To replace the machine in Room 2, three different machines can be considered. Based on the simulation tests, either machine as in Rooms 1 or 3 can help to increase the number of patients served from the system. Furthermore, for the combination scenarios, adding one technician to Room 3 together with replacing the machine in Room 2 with machines as in either Room 1 or 3 can also help to improve in the number of patients served.
The recommendation when considering economic assessments is to add one technician to Room 3 and replace the radiation machine in Room 2 with the model as used in Room 3 because the benefit-cost ratio is the highest and payback period is minimum of all proposed solutions.

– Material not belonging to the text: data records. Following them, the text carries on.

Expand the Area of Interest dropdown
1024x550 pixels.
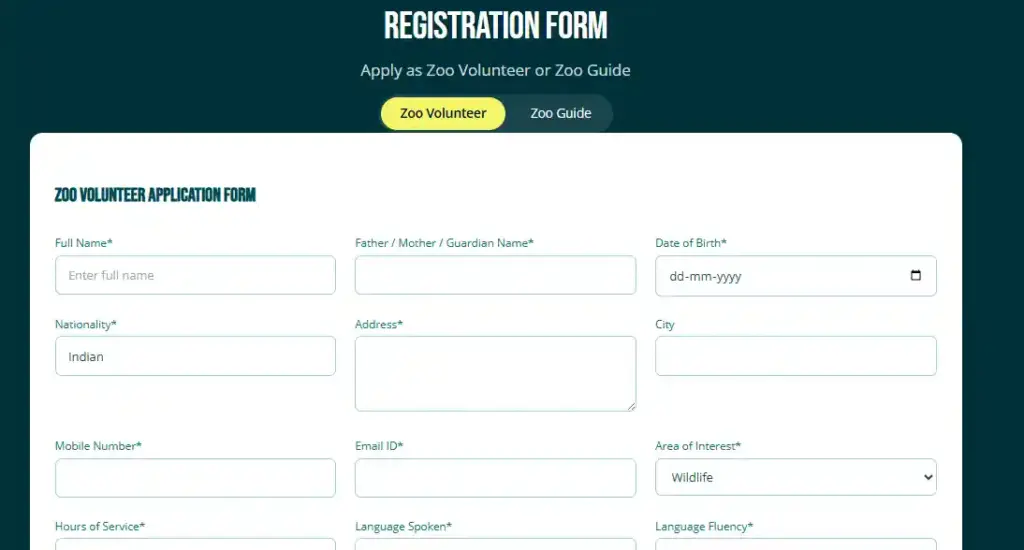(x=795, y=478)
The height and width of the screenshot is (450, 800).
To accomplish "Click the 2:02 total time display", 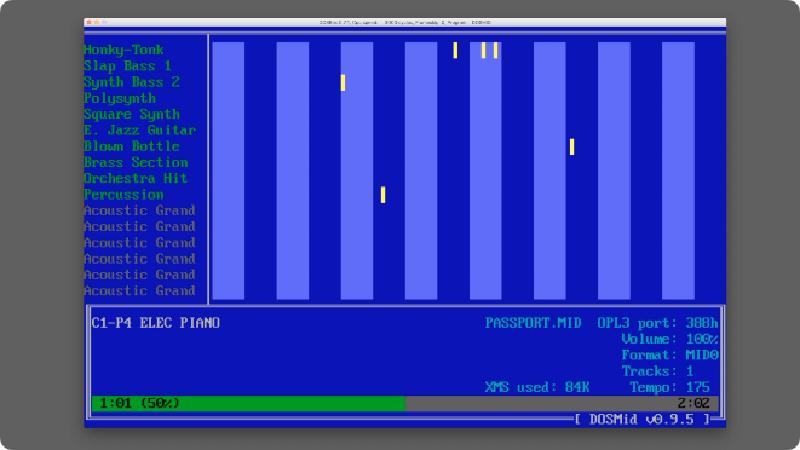I will pos(692,403).
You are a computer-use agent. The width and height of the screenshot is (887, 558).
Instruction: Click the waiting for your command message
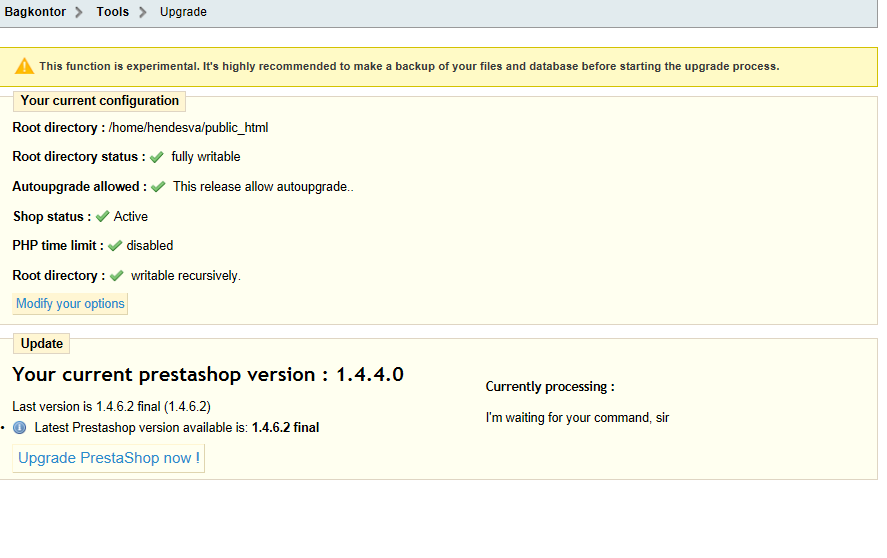[x=577, y=418]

This research presents the application of simulation and TOC concepts in improving the healthcare service of the case study. Radiotherapy service has multiplicity in types of patients and symptoms, treatment techniques and detail in each operation. Simulation is a useful tool for representing the system and providing information leading to system improvement, and TOC is a concept that concentrates on improving the system bottleneck to improve the overall system’s output. Simulation-based procedure to identify bottleneck following TOC concept help in reducing the number of simulation tests when only the bottleneck candidate(s) are considered in simulation tests (Kasemset and Kachitvichyanukul, 2010). Implementing this procedure can help in identifying the bottleneck, as well as providing and evaluating the solutions. Finally, practical solutions can be proposed to decision-makers for further real implementation.

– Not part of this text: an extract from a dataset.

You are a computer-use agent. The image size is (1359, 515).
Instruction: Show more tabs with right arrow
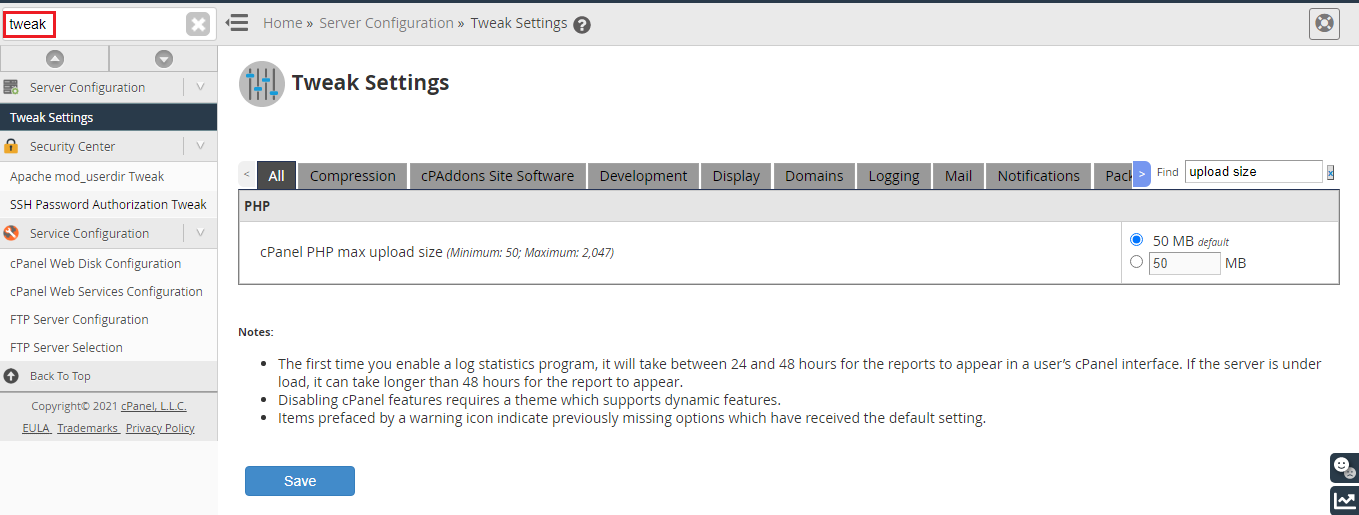pos(1142,174)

Although, this paper is mainly presented the application of simulation in healthcare real case study, the new general academic insight is to apply the concept of TOC in healthcare in systematic procedure. As we know TOC is widely applied in manufacturing systems for identifying system’s bottlenecks and improving system’s throughput, but we found few research works applied this concept in healthcare research. Among few researches, TOC was mentioned as in idea of bottleneck identification and improvement without systematic approach (Grida and Zeid, 2019;Somayeh, 2009), whereas, TOC with systematic approach based on simulation was presented in this research with the real case of healthcare system. When TOC was applied to improve any system, the step of bottleneck identification is to consider basic performance measurements (i.e. resource utilization, processing time, number in queue), whereas, this paper applied simulation experiments to identify real system bottleneck. The advantage of this procedure is to identify the system bottleneck correctly at the beginning, so the solution can be proposed at the most effectiveness. Moreover, simulation experiment for bottleneck identification is useful when key system parameters are high variability as in healthcare system.
Further study is recommended for bottleneck exploitation. Currently, there are fixed numbers of appointed patients per day that cannot be changed. The recommendation is to analyze the current number of appointments per day. To analyze this issue, simulation and scheduling techniques can be employed. In addition, a stochastics model should be considered due to the variation of the problem as mentioned previously.